Stored data
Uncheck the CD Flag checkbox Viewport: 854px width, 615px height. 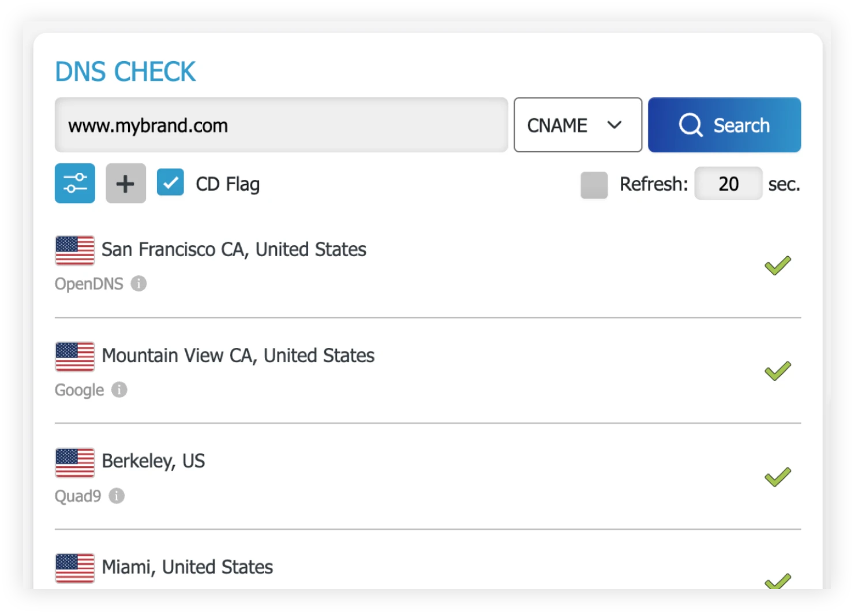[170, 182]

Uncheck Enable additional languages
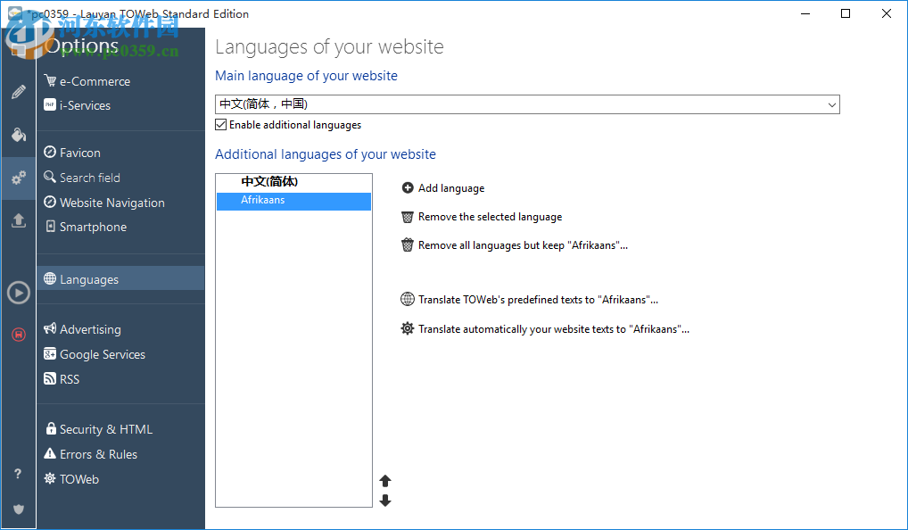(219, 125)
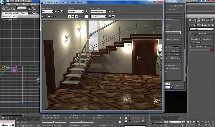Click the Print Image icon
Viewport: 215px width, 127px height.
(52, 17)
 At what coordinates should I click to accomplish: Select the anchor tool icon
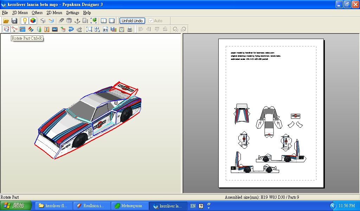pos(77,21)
--
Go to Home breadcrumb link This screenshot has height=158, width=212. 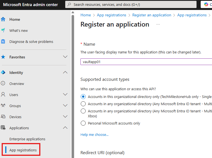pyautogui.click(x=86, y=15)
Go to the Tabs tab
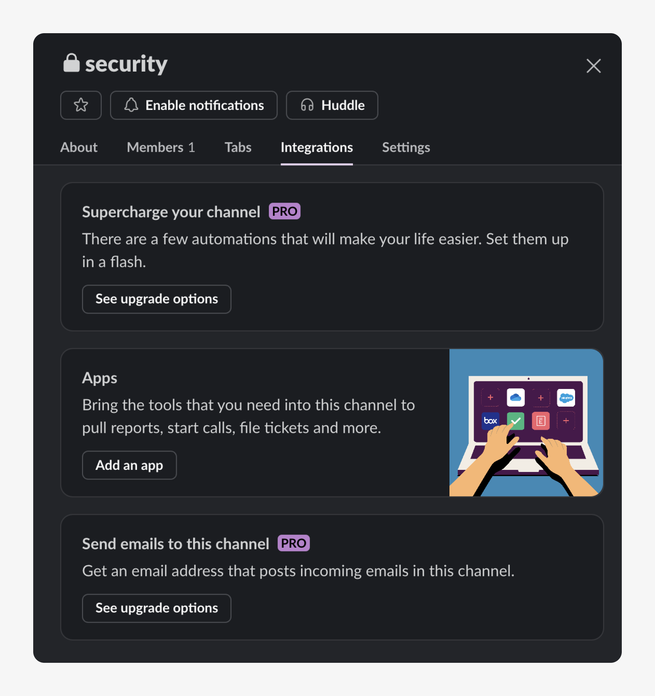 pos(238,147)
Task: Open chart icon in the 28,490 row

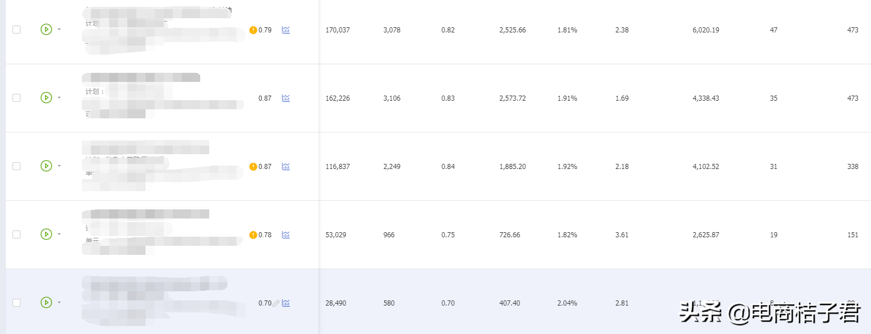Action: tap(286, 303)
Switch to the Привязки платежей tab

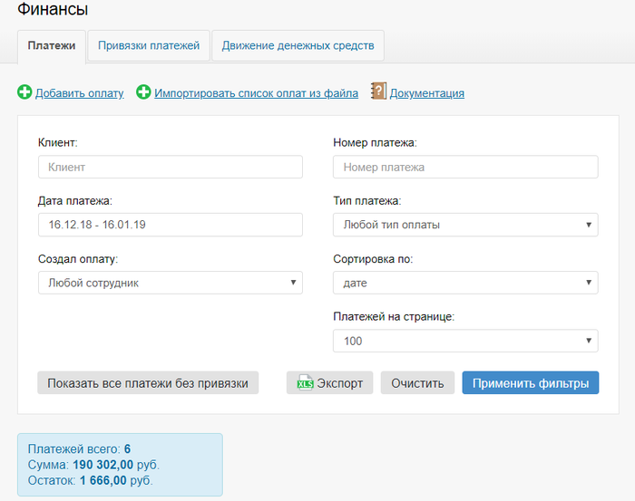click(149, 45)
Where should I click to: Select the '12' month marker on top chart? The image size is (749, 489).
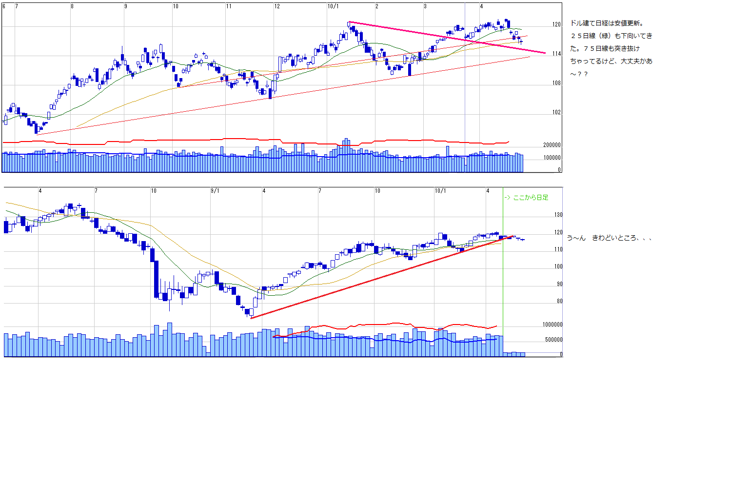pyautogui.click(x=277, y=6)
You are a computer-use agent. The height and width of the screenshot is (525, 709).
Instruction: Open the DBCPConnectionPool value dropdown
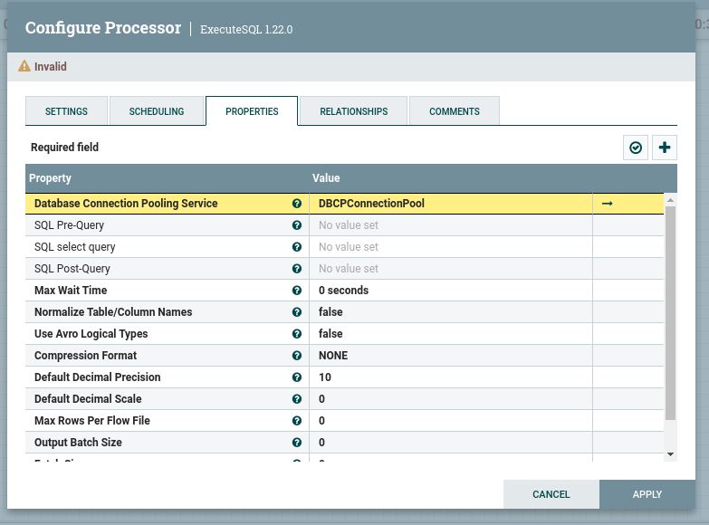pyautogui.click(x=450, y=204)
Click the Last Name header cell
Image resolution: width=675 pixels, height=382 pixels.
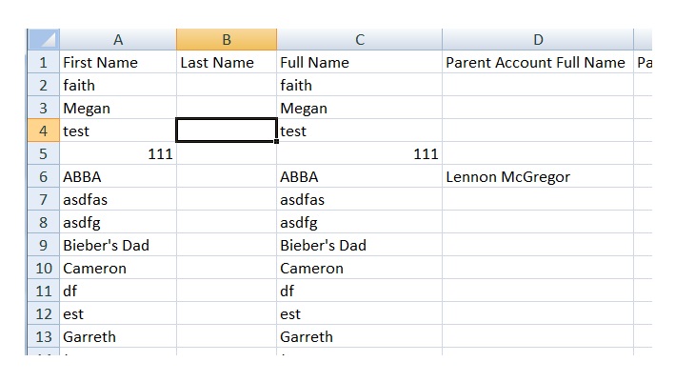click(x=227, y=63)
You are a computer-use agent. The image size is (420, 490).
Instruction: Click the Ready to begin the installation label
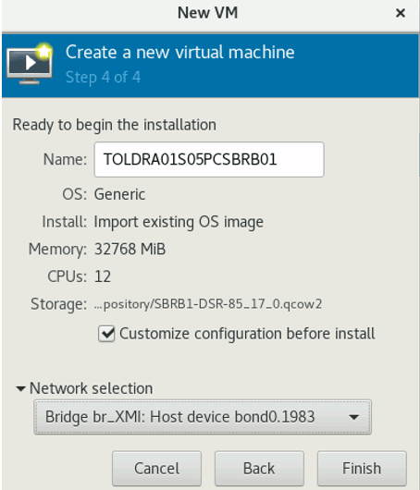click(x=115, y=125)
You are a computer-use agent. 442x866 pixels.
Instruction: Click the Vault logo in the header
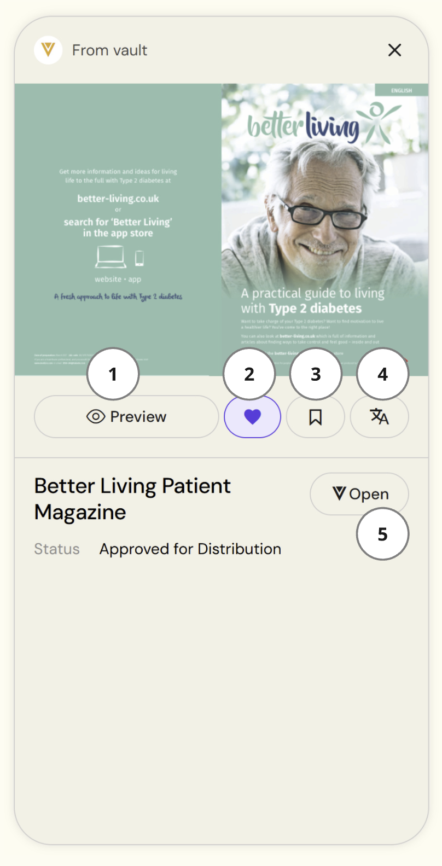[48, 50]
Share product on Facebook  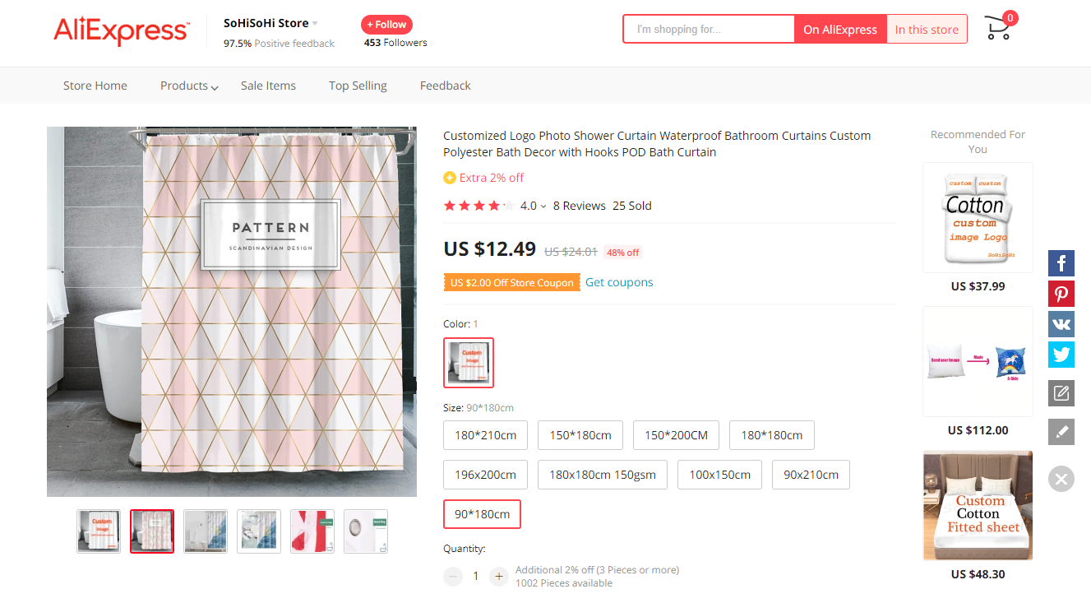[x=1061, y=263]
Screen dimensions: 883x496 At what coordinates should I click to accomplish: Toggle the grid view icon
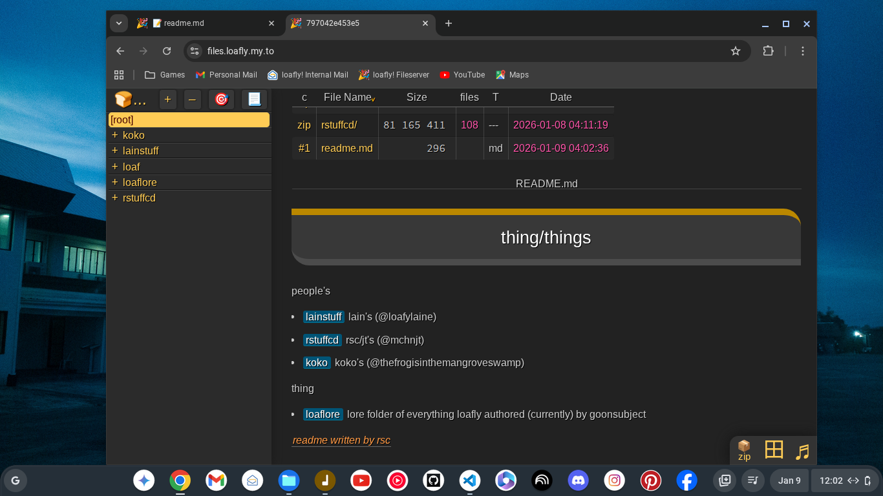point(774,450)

__Aim of the task__.
Which lines above contain the word "computer"? Copy all of them.

__Problem solution__.
You are a computer-use agent. The height and width of the screenshot is (525, 709).
You are a computer-use agent. The image size is (420, 490).
You are a computer-use agent. 442x866 pixels.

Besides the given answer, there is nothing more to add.